_What is expected_.
Rewrite the lines below, swapping every "field" for "box" and changing nothing else. Leave the pictures out of your answer.

---------- Extracted information

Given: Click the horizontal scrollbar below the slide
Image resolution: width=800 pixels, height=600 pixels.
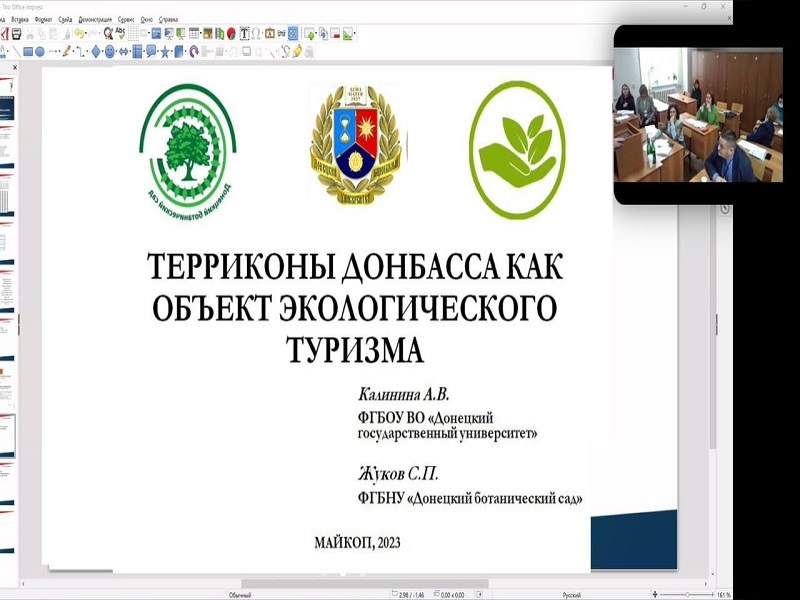Looking at the screenshot, I should tap(300, 583).
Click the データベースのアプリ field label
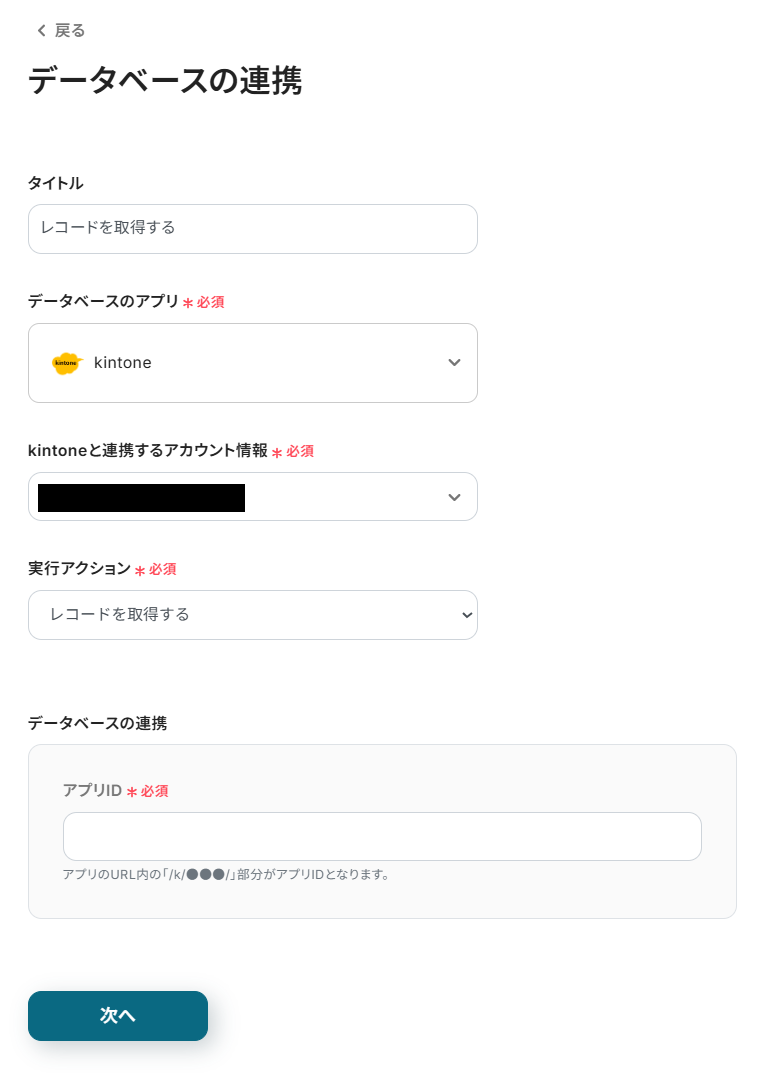 click(x=103, y=301)
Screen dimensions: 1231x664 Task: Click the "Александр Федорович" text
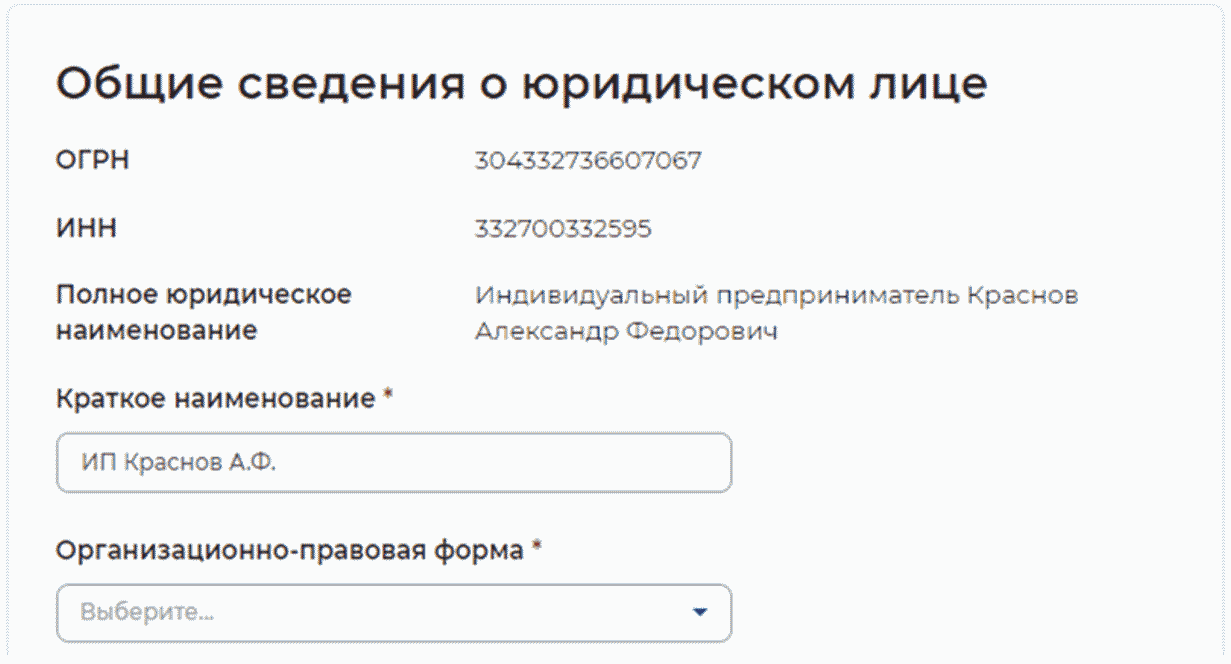[x=626, y=331]
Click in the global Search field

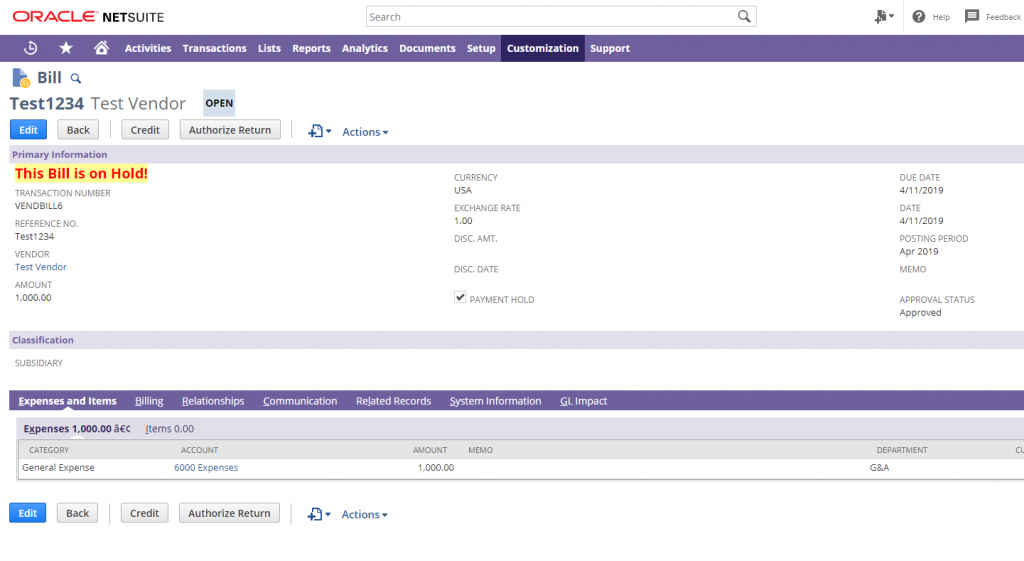[x=550, y=17]
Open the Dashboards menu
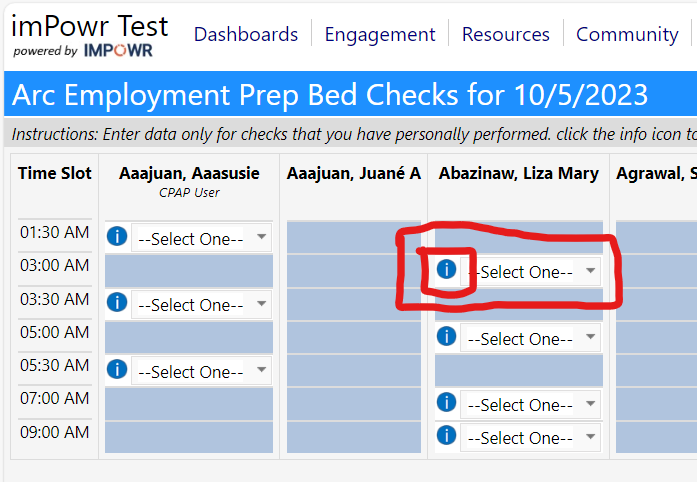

--------------------

_The output_.
Given: Click the horizontal scrollbar below the slide
Image resolution: width=800 pixels, height=600 pixels.
Looking at the screenshot, I should tap(300, 583).
Click the データベースのアプリ box label
 click(x=103, y=301)
Screen dimensions: 1231x664 Task: Click the "Александр Федорович" text
[x=626, y=331]
Click in the global Search box

[x=550, y=17]
Open the Dashboards menu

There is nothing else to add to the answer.